Zero-shot Image-Image Retrieval: This evaluation task is similar to traditional content-based image retrieval tasks and is also a common downstream task in medical imaging. It involves using a query image to search for images of specific categories. To evaluate, a set of query images, image category label prompts, and a candidate image set are provided to the pre-trained representation model. We encode each query and candidate image using the encoder of the pre-trained model, then rank all candidate images in descending order of their reciprocal geodesic distance from the query’s expected distribution.

Prompts Design:
To create the textual queries for each category on each evaluation task, we consulted a board-certified radiologist to draft at least five distinct sentences describing each abnormality as it would appear in radiology reports.

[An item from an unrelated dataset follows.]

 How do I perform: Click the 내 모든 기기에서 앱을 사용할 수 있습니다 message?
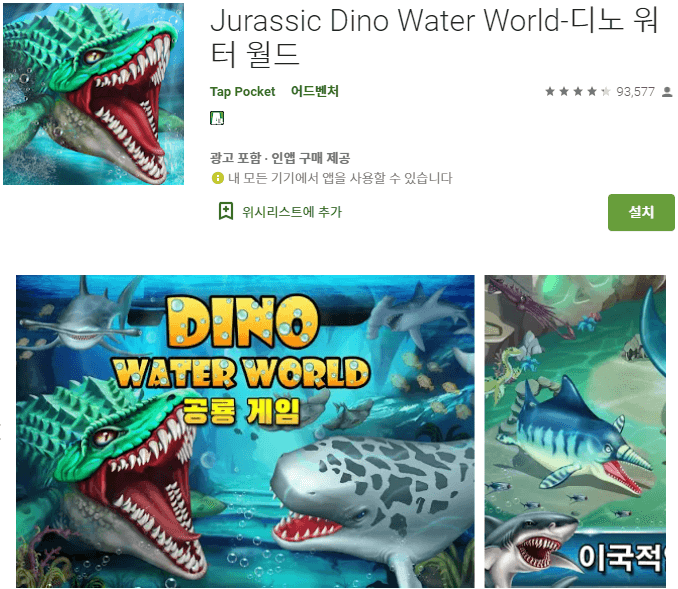[340, 178]
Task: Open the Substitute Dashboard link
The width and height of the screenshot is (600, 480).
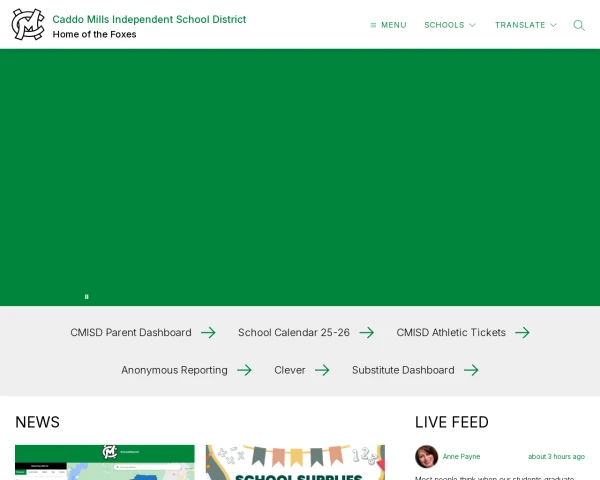Action: pos(403,370)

Drawing inspiration from ConVIRT[Zhang et al., 2022], we established the following criteria: 1) The sentences must clearly describe the specific category without ambiguity and should not reference other categories. 2) The sentences must be varied and distinct from one another. 3) The sentences should avoid mentioning highly specific anatomical locations or rare clinical findings.

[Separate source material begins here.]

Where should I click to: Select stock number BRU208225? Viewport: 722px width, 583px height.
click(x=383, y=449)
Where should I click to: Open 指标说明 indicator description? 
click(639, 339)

Finally, we aggregated the results and selected the best textual queries for each abnormality category. For reference, examples of the textual queries are presented in Table 5.

Table 5: Example prompts for each categories in the evaluation tasks.
Disease Category Prompts for RSNA Pneumonia Tasks
Normal The chest image can not find any symptoms.
Pneumonia The chest image shows the pneumonia.
Disease Category Prompts for SIIM Pneumothorax Tasks
Normal The chest image can not find any symptoms.
Pneumothorax The chest image shows the pneumothorax.
Disease Category Prompts for Text to Image Retrieval Tasks
Atelectasis A subtle opacity in the lung base could be attributed to a patch of atelectasis.
Cardiomegaly The cardiac silhouette is prominently enlarged, pointing to possible cardiomegaly.
Effusion Fluid levels observed within the pleural cavity.
Infiltration Hazy densities throughout the lung parenchyma, indicative of infiltration.
Mass A mass lesion is noted, warranting further evaluation.
Nodule A solitary small pulmonary density suggestive of a nodule.
Pneumonia Airspace disease with lobar distribution points to possible pneumonia.
Pneumothorax The chest film shows pneumothorax with lung collapse.
Consolidation Areas of dense opacity suggest alveolar consolidation.
Edema Pulmonary edema is suggested by perihilar haziness.
Emphysema Lung parenchyma shows large areas of low attenuation, suggesting emphysema.
Fibrosis Linear and nodular opacities indicative of lung fibrosis.
Pleural Thickening The pleural surfaces show signs of fibrotic changes, suggesting pleural thickening.
Hernia There is evidence of a diaphragmatic hernia.
No Finding The chest radiograph shows no abnormality.
Disease Category Prompts for Image to Image Retrieval Tasks
Atelectasis Linear areas of opacity are consistent with areas of atelectasis.
Cardiomegaly Cardiomegaly is indicated by an increased cardiothoracic ratio.
Effusion There is fluid accumulating in the pleural space indicative of pleural effusion.
Infiltration The presence of diffuse lung markings suggests pulmonary infiltration.
Mass An abnormal density is identified, consistent with a mass lesion.
Nodule A well-defined rounded opacity suggests the presence of a pulmonary nodule.
Pneumonia An area of consolidation with air bronchograms indicates pneumonia.
Pneumothorax The presence of free air in the pleural space suggests a pneumothorax.
Consolidation Consolidation is suspected due to a region of lung opacification.
Edema Pulmonary edema is suggested by perihilar haziness.
Emphysema Hyperinflation and flattened diaphragms suggest emphysema.
Fibrosis Fibrosis is indicated by reticular opacities in the lung fields.
Pleural Thickening The pleura appears thickened, indicating pleural thickening.
Hernia An organ protrusion through the diaphragm suggests a hernia.
No Finding The imaging shows no significant abnormalities.